◆ TASK GOAL
Find the line containing "This screenshot has width=745, height=549.", then return it and every line after it through the end of the records, exactly. Leave out pictures.

◆ AVAILABLE RECORDS
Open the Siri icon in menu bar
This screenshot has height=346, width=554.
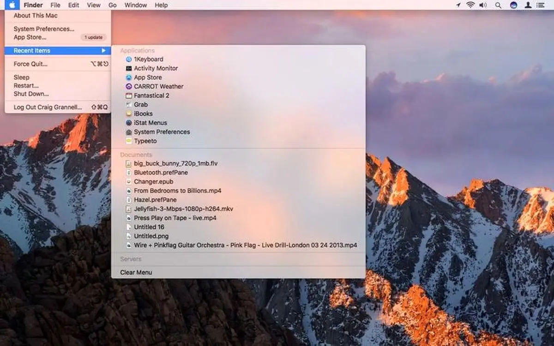pos(513,5)
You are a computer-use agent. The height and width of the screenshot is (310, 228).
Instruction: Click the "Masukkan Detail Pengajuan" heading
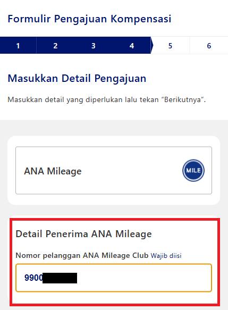point(77,79)
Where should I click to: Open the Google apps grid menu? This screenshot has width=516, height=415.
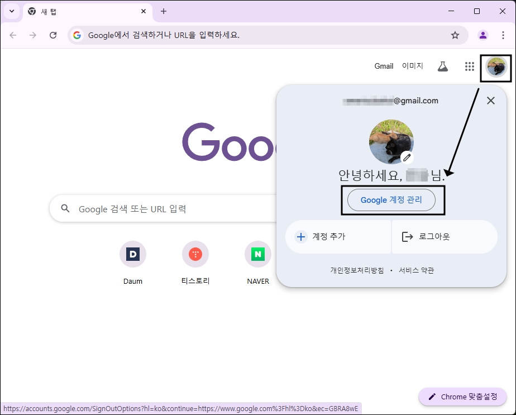tap(469, 66)
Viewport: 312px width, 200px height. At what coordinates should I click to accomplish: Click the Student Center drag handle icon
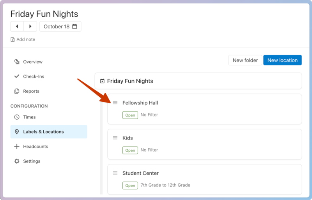coord(115,173)
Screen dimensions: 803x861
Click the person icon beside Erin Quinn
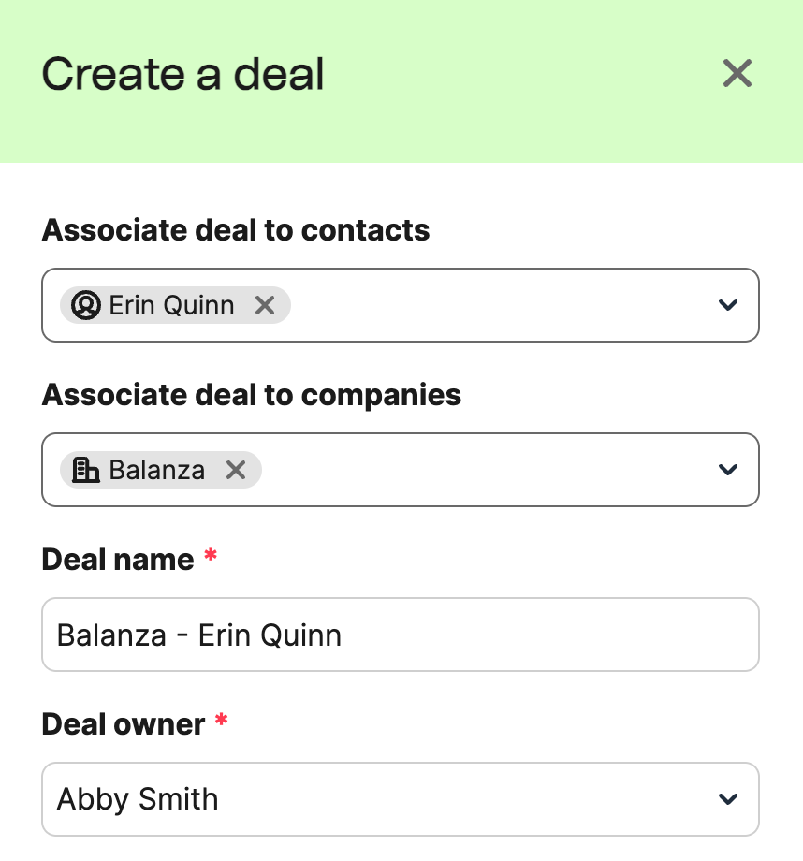point(85,305)
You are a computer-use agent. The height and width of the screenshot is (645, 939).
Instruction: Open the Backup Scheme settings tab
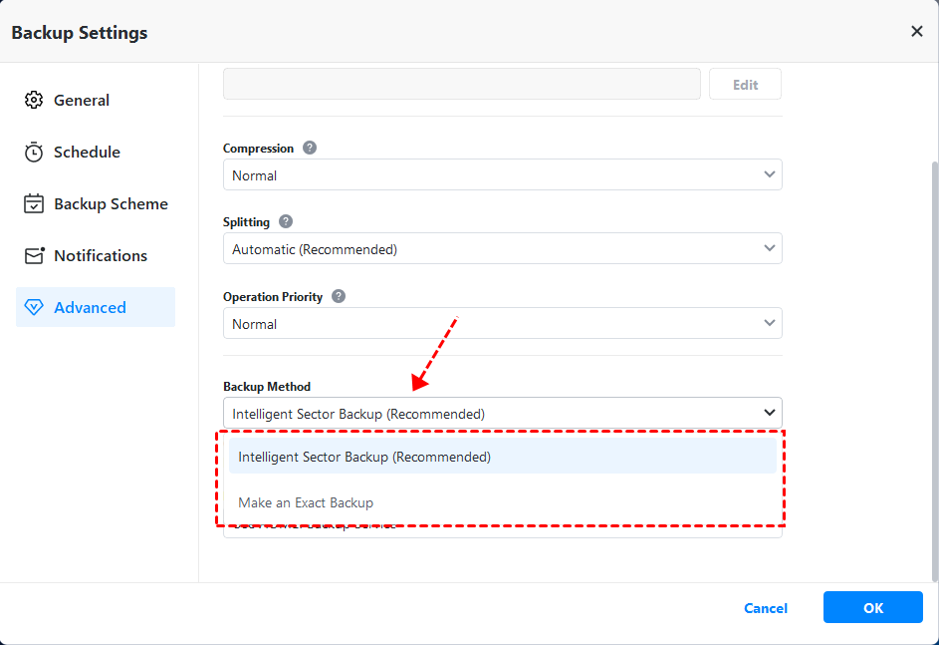[x=111, y=203]
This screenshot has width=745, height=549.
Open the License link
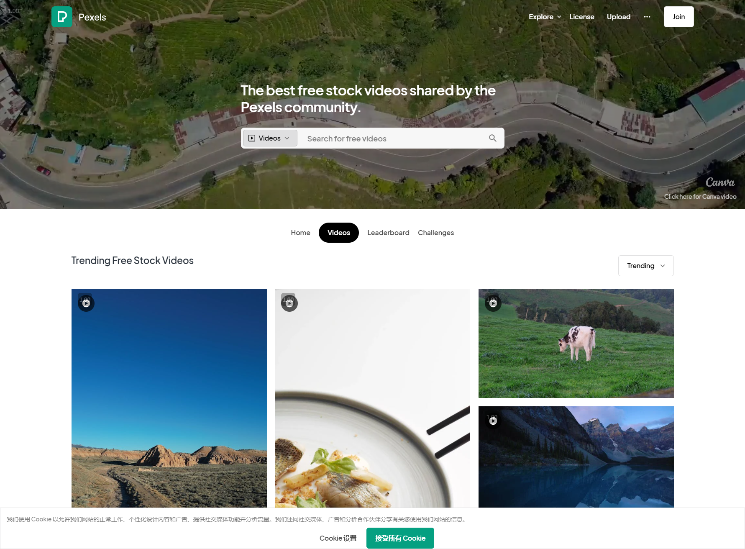click(x=581, y=17)
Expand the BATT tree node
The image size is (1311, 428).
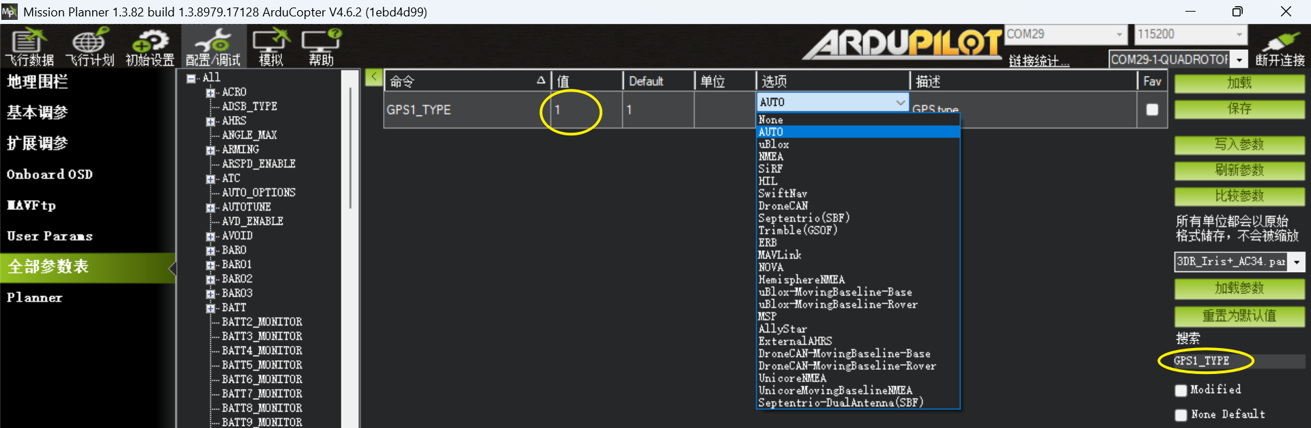pyautogui.click(x=211, y=308)
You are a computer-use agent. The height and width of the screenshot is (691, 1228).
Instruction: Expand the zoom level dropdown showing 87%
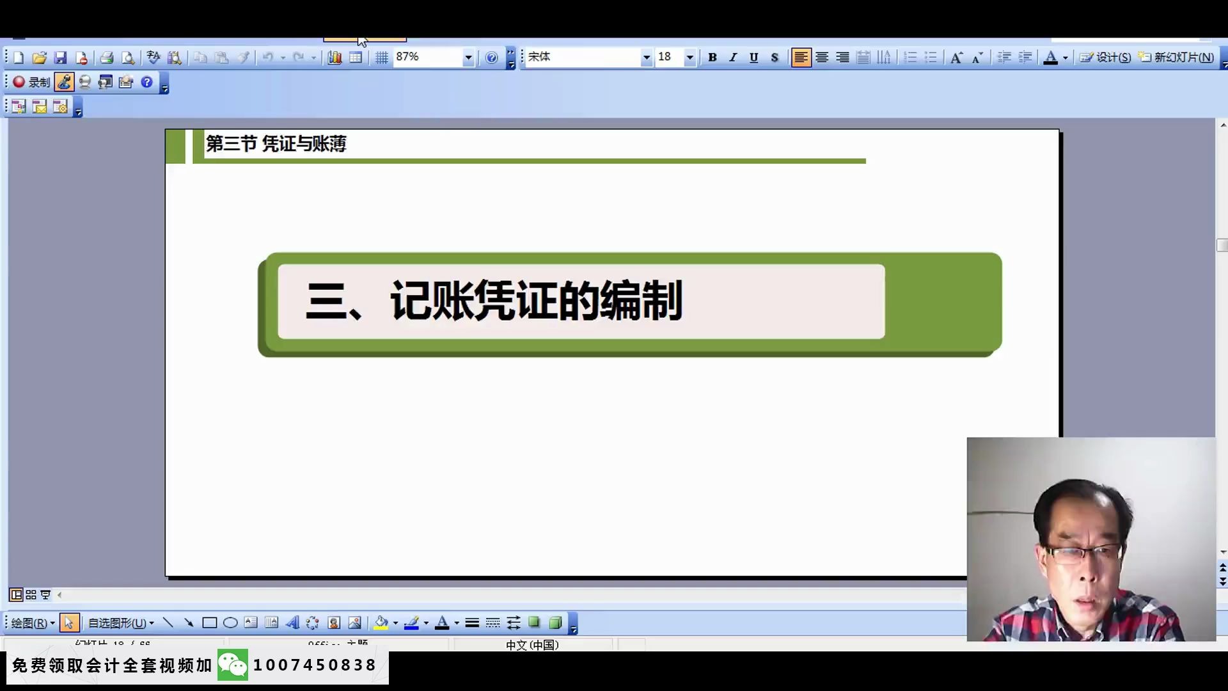coord(468,56)
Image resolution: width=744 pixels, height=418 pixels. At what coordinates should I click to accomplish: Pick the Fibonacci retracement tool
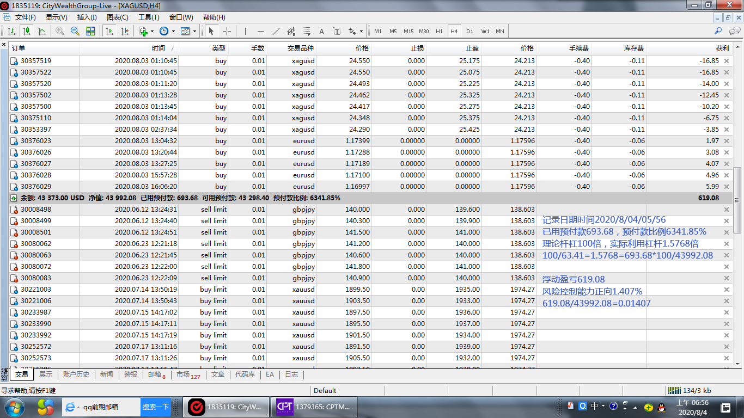pos(307,31)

◆ SOLUTION TO THIS PROBLEM
This screenshot has width=745, height=549.
Open the License link
click(x=581, y=17)
Expand the BATT tree node
The image size is (1311, 428).
pyautogui.click(x=211, y=308)
You are a computer-use agent. The height and width of the screenshot is (691, 1228).
Instruction: Expand the zoom level dropdown showing 87%
coord(468,56)
Image resolution: width=744 pixels, height=418 pixels. At what coordinates should I click to accomplish: Pick the Fibonacci retracement tool
pos(307,31)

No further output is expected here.